_Passage choisi_
● ● ● ●

Enfin, il est évident que la préservation de la biodiversité, la lutte contre les pollutions et l’artificialisation des sols vont renchérir les coûts de production : par définition, il s’agit de contraintes nouvelles ou renforcées par rapport à la situation qui prévalait, et ces contraintes vont peser sur le coût de production (coût du foncier, coût des traitements des effluents et des fumées, majoration du coût de la ressource en eau, etc). Les alertes des industriels sur leur compétitivité à chaque durcissement de législation sont là pour en témoigner. Dans son livre Réindustrialiser, le défi d’une génération4, Olivier Lluansi fait part d’un surcoût de production actuel de l’ordre de 20 à 30% pour une entreprise française par rapport à un concurrent asiatique en raison des exigences sociales et environnementales en vigueur en France.
Il existe bien entendu des technologies vertes, comme l’éolien, le solaire et les véhicules électriques, qui peuvent rivaliser avec leurs homologues conventionnelles. Mais le réalisme invite à considérer que ce sera loin d’être systématique.

● ● ● ●

_Jeu de données_
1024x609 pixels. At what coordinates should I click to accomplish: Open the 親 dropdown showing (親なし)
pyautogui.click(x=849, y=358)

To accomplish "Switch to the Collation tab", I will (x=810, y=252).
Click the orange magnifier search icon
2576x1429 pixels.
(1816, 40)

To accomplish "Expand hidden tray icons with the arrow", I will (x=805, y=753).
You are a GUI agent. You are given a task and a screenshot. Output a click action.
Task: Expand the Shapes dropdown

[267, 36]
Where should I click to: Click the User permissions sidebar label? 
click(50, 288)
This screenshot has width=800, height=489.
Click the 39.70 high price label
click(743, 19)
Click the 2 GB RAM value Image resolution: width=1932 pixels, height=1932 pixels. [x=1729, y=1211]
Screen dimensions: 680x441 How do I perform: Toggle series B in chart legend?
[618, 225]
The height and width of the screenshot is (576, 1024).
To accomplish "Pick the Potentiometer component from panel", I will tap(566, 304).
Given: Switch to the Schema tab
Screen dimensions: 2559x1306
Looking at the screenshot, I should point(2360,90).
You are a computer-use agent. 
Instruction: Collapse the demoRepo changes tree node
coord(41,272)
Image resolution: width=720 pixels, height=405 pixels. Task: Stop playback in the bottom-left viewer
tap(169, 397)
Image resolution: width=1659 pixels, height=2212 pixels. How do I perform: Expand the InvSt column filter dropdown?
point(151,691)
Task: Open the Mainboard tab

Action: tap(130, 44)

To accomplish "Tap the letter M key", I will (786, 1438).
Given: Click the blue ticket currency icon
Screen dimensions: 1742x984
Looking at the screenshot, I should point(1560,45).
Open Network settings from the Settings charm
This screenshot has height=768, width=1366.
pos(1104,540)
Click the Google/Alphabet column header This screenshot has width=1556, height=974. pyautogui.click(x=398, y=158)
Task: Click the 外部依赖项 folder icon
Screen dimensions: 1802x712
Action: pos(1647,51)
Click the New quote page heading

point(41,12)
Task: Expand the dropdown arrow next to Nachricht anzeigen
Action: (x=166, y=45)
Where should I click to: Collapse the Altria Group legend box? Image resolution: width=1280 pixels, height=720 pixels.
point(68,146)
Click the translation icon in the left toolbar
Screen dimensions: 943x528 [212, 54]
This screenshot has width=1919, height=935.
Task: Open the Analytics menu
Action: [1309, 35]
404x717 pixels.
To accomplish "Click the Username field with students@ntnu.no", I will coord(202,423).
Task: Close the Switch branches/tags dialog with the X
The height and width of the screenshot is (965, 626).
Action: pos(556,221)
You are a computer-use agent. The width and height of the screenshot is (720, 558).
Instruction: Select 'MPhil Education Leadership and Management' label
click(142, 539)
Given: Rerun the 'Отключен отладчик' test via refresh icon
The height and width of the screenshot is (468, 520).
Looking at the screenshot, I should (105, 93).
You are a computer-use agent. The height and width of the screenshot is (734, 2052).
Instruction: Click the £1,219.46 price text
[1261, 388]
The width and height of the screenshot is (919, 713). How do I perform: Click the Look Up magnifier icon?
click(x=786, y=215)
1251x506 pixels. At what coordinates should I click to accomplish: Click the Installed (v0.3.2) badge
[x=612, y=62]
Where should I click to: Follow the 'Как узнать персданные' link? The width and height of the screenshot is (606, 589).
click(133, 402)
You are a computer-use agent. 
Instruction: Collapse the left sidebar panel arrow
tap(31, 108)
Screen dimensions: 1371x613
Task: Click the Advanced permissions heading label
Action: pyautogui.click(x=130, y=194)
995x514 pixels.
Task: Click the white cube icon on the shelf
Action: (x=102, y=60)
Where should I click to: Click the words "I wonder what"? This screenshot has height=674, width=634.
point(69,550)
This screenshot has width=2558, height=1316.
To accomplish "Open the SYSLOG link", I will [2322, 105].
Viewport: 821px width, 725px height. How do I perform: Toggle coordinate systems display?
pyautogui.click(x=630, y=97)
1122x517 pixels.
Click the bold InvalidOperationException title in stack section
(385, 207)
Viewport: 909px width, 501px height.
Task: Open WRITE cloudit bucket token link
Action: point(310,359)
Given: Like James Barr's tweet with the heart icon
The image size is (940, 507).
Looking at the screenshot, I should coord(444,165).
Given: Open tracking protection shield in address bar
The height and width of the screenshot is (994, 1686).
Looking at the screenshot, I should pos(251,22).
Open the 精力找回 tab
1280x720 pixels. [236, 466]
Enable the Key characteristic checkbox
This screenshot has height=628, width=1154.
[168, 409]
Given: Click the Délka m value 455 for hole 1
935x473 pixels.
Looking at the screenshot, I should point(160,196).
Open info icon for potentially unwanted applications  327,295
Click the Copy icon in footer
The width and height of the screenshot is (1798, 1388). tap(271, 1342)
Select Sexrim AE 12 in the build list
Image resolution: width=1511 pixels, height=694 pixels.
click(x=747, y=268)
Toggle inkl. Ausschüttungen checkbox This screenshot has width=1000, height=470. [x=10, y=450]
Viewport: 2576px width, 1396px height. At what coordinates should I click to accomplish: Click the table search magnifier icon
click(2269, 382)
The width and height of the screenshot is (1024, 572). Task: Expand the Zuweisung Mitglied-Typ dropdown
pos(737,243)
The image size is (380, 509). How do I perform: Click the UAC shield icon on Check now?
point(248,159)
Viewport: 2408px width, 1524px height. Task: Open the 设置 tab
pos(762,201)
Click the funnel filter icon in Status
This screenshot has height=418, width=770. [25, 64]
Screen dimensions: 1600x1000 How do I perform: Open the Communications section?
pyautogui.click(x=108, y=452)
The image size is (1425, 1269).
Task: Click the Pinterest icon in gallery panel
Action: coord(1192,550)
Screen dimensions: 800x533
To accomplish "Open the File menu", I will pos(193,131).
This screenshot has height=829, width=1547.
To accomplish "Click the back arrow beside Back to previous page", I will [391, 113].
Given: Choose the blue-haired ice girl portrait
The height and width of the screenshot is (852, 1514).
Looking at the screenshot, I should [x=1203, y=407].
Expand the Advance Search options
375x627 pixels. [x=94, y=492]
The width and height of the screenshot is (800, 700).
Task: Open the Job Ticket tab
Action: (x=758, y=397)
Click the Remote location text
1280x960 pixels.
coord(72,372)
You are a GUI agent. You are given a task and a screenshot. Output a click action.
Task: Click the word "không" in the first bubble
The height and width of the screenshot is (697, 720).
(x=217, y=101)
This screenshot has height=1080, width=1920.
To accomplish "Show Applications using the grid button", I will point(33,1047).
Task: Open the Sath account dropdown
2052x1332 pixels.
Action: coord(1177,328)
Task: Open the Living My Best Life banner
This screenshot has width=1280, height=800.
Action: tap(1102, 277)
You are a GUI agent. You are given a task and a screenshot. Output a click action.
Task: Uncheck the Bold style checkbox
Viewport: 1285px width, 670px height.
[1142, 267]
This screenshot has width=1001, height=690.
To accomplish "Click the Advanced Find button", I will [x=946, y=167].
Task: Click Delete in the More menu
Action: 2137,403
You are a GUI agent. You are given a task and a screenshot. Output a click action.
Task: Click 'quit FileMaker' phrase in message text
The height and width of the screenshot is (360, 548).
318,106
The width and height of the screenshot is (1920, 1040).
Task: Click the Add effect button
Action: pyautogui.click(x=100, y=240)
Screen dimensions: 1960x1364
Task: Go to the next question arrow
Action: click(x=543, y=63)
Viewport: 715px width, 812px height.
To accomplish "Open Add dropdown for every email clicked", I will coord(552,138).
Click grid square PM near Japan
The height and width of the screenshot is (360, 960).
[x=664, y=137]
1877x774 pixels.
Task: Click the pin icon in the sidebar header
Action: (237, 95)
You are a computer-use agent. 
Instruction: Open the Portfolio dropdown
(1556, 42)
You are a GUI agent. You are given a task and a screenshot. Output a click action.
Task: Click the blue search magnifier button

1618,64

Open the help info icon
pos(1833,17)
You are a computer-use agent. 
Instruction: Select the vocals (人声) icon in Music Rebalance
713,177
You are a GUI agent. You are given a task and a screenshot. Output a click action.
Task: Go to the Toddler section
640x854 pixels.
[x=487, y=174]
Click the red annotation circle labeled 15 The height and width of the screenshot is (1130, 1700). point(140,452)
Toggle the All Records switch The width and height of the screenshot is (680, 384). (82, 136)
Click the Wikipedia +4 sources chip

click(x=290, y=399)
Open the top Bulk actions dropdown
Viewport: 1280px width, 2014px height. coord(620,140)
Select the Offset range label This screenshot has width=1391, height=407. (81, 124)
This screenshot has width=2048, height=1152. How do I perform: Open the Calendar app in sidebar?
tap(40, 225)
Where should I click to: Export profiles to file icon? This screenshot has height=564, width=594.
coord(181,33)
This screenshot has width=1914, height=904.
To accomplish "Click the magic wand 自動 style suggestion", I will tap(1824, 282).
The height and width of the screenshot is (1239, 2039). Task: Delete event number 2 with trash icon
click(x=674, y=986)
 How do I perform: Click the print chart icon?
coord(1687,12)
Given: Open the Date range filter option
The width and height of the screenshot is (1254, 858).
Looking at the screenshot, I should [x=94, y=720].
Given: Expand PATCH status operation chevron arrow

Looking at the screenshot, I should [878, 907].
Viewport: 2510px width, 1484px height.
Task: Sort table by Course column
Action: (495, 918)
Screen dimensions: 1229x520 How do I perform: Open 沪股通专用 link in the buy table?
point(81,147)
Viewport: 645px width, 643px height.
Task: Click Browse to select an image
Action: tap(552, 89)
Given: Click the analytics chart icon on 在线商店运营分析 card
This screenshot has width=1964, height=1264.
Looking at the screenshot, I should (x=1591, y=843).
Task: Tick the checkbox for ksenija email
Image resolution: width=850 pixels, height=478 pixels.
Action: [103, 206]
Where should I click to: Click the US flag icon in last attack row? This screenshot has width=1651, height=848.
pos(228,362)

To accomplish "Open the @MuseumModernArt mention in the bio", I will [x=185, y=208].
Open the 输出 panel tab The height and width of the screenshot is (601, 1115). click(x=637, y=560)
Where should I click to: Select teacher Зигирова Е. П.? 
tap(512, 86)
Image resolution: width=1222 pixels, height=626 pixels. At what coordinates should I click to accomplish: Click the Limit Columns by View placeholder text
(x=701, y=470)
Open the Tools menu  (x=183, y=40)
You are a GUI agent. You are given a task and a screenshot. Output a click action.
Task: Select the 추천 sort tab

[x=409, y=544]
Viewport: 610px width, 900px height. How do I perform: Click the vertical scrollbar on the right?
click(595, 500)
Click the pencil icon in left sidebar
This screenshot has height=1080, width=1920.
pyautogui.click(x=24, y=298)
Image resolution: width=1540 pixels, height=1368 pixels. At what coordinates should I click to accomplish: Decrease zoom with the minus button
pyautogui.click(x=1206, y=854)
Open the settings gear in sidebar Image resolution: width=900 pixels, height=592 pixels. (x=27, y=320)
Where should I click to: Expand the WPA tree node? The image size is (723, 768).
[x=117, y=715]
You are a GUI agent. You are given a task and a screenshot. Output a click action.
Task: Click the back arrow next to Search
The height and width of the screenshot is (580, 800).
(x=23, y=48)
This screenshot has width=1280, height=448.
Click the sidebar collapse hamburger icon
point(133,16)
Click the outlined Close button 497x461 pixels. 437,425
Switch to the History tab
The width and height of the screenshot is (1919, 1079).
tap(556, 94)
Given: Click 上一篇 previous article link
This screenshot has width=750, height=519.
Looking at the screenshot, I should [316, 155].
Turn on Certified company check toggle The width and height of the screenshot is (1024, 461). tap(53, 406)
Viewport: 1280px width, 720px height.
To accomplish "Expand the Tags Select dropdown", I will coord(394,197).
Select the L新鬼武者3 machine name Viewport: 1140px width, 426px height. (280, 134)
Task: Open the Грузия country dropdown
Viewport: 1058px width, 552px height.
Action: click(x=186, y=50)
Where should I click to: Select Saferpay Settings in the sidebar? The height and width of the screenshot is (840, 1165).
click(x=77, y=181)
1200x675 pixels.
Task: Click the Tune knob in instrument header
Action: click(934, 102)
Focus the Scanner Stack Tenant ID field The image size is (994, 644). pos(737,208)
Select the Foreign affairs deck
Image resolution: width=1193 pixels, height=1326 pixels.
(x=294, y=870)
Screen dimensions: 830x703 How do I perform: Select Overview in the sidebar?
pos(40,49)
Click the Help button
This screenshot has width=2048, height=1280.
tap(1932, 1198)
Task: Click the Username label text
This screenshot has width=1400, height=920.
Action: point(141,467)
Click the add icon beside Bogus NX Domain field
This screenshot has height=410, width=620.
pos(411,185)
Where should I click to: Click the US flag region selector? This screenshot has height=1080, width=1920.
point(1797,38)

● ● ● ●

_Travail demandé_
Prolongez le passage consacré au surcoût que les exigences environnementales font peser sur la production industrielle, en reprenant immédiatement après sa dernière phrase.

_Résultat obtenu_
La hausse de coût de production induite par le verdissement de l’économie et la relocalisation des biens stratégiques doit être payée par le consommateur
Après plusieurs décennies à promouvoir la mondialisation et le pouvoir d’achat dopé aux produits à bas coûts made in somewhere, est-il possible de faire accepter une hausse des coûts pour des raisons environnementales et d’autonomie stratégique ?
Ce défi politique majeur fait face au triangle d’incompatibilité énoncé notamment par le regretté économiste Philippe Martin : « il n’est pas possible à court terme de (i) réaliser la transition écologique ; (ii) préserver le pouvoir d’achat ; (iii) préserver les comptes publics ». Triangle d’impossibilité qui se décline de manière identique en matière de relocalisation industrielle.
Compte-tenu du déficit public conséquent en France, il semble peu probable de parvenir à faire prendre en charge le surcoût de production par le budget de l’Etat. Ethiquement, une telle décision serait par ailleurs discutable puisqu’elle revient à ce que le consommateur bénéficie du produit vert/made in France en payant le coût du produit conventionnel/made in Asia (le même consommateur étant aussi un citoyen contribuable repaierait via ses impôts l’écart de coût de production ; mais avec une redistribution propre à l’imposition, tous les ménages ne s’acquittant pas de la même proportion d’impôt).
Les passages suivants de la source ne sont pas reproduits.